Howard Shore composed, orchestrated, conducted and produced the trilogy's music. Shore visited the set in 1999, and composed a version of the Shire theme and Frodo's Theme before Jackson began shooting. In August 2000, he visited the set again and watched the assembly cuts of The Fellowship of the Ring and The Return of the King. In the music, Shore included many (85 to 110) leitmotifs to represent various characters, cultures and places—the largest catalogue of leitmotifs in the history of cinema, surpassing, for comparison, that of the entire Star Wars film series. For example, there are multiple leitmotifs just for the hobbits and the Shire. Although the first film had some of its score recorded in Wellington, virtually all of the trilogy's score was recorded in Watford Town Hall and mixed at Abbey Road Studios. Jackson planned to advise the score for six weeks each year in London, though for The Two Towers he stayed for twelve.

The score is primarily played by the London Philharmonic Orchestra, ranging from 93 to 120 players throughout the recording.
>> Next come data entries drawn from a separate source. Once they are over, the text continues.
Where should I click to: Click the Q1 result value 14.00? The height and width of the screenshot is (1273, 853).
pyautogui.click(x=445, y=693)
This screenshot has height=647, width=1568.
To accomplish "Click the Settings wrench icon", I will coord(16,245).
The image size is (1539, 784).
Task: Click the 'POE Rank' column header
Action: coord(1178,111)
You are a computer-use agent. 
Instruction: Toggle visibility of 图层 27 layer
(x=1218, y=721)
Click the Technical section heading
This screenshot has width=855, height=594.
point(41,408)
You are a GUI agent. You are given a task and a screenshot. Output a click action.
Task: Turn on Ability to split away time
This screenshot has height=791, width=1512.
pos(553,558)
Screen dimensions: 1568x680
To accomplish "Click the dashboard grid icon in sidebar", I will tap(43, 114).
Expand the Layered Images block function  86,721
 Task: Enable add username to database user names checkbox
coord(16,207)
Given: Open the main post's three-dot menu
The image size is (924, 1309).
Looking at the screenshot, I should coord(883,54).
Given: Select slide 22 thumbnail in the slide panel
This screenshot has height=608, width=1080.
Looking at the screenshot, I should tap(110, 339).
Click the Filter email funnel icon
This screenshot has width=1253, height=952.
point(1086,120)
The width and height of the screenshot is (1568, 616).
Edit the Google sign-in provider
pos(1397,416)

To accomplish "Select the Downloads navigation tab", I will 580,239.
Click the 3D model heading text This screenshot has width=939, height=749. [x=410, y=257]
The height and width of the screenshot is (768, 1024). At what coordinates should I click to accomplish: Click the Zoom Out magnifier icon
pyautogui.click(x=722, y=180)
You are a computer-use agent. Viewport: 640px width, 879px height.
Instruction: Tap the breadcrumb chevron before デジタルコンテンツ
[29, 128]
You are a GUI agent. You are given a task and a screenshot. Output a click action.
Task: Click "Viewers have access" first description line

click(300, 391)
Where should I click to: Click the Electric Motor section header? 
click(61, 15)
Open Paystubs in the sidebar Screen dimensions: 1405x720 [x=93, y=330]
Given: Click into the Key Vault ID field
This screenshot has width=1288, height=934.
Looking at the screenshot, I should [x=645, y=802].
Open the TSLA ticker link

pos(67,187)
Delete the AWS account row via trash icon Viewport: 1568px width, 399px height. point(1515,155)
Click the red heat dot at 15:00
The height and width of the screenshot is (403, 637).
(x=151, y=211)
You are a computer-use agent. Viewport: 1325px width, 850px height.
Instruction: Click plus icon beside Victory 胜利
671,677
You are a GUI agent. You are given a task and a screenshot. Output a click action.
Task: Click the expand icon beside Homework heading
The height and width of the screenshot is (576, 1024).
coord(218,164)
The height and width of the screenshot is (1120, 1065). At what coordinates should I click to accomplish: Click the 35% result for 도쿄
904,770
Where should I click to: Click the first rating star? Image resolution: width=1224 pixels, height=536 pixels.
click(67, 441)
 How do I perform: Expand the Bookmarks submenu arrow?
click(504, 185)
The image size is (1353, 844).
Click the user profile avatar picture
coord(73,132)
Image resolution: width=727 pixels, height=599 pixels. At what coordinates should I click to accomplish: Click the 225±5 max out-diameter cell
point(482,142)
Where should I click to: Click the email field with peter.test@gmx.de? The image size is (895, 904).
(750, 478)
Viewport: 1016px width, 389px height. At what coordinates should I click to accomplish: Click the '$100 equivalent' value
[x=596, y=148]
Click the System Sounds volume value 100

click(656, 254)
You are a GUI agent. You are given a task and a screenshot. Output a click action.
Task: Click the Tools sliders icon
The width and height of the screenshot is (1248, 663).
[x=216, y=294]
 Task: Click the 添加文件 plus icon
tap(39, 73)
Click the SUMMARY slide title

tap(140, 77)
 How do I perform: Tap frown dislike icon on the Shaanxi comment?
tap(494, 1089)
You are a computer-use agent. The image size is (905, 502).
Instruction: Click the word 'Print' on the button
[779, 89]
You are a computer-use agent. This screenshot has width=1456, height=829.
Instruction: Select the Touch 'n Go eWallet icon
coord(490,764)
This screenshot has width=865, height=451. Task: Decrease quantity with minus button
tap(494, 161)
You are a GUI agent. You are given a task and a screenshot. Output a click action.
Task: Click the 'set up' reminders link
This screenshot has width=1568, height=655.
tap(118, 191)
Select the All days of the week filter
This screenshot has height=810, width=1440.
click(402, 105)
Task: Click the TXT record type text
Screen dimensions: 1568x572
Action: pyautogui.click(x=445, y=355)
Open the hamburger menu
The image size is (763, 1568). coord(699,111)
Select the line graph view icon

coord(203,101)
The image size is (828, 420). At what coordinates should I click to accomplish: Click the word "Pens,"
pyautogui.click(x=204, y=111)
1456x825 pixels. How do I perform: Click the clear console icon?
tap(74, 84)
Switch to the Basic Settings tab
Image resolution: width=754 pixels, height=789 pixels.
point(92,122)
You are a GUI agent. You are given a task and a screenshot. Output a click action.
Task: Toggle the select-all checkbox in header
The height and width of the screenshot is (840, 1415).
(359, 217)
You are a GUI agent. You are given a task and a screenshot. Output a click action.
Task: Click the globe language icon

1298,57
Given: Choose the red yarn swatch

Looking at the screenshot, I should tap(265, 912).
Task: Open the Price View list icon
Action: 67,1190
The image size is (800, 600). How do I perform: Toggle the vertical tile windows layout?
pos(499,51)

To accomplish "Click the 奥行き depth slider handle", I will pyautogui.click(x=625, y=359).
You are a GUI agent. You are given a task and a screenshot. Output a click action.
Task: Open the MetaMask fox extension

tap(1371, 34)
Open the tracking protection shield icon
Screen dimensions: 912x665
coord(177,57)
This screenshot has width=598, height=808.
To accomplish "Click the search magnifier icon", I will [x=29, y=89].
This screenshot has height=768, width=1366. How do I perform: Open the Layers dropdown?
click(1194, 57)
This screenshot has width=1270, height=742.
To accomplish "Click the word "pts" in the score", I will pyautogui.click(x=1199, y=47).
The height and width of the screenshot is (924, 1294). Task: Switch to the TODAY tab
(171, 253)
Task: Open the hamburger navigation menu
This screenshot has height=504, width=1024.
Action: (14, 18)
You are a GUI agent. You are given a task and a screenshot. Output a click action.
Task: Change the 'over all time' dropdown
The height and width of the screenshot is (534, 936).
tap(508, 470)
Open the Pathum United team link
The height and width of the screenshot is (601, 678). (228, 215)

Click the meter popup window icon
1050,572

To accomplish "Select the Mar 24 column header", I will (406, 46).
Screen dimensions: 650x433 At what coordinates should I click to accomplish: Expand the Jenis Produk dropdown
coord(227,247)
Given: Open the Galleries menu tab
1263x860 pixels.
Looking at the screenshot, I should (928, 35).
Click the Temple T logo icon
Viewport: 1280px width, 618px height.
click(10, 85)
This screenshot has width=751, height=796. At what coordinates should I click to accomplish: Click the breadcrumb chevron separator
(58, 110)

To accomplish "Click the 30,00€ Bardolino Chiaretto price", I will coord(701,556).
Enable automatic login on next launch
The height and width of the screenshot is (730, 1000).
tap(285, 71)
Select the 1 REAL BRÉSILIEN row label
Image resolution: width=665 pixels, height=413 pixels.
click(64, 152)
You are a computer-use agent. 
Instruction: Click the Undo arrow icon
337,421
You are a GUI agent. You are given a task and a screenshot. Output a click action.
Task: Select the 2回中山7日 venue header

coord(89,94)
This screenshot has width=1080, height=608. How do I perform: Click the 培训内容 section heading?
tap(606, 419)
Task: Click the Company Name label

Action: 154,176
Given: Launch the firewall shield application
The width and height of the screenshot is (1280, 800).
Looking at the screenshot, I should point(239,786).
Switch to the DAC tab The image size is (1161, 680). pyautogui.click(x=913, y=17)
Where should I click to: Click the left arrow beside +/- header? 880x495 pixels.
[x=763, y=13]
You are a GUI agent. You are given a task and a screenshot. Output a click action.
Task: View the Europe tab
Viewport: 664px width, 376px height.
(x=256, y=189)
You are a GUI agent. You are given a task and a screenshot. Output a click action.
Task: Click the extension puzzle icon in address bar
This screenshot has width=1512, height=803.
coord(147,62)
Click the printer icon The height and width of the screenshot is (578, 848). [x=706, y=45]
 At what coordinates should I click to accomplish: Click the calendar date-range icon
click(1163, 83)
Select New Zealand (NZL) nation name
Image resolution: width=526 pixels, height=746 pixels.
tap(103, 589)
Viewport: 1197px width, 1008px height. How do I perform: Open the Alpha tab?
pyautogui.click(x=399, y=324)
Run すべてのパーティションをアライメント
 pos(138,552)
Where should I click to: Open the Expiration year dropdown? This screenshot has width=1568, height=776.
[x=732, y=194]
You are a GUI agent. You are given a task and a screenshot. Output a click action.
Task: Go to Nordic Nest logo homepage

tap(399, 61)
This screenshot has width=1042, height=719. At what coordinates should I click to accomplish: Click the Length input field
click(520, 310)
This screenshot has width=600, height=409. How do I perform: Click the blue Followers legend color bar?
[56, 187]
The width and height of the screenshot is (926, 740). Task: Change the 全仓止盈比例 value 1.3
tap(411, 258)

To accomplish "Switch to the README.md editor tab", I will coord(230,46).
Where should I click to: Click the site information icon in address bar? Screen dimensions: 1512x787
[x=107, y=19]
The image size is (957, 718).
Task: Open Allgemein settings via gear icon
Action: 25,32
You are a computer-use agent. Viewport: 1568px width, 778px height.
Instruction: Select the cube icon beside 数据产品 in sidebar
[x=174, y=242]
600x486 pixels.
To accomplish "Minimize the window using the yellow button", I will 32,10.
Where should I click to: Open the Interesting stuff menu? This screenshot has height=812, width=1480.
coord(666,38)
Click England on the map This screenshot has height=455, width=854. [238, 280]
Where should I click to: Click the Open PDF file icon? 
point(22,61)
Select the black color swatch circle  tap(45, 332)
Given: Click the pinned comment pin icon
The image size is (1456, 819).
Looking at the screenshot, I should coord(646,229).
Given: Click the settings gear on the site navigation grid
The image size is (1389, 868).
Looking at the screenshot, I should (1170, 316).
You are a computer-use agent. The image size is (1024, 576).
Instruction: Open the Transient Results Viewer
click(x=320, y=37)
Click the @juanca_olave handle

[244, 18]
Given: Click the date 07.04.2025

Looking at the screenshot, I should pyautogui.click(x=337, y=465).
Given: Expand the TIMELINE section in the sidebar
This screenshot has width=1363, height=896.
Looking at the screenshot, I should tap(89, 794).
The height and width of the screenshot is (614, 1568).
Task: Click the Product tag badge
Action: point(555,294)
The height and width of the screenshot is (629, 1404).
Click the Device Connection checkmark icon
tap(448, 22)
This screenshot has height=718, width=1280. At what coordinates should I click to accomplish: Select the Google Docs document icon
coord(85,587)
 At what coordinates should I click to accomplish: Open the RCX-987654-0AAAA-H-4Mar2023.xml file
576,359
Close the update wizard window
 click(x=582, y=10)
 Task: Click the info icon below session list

London Voices, the London Oratory School Schola boy choir, and many artists such as Ben Del Maestro, Sheila Chandra, Enya, Renée Fleming, James Galway, Annie Lennox, and Emilíana Torrini contributed. Even actors Billy Boyd, Viggo Mortensen, Liv Tyler, Miranda Otto (extended cuts only for the latter two), and Peter Jackson (for a single gong sound in the second film) contributed to the score. Fran Walsh and Philippa Boyens served as librettists, writing lyrics to various music and songs, which David Salo translated into Tolkien's languages. The third film's end song, "Into the West", was a tribute to a young filmmaker Jackson and Walsh befriended named Cameron Duncan, who died of cancer in 2003.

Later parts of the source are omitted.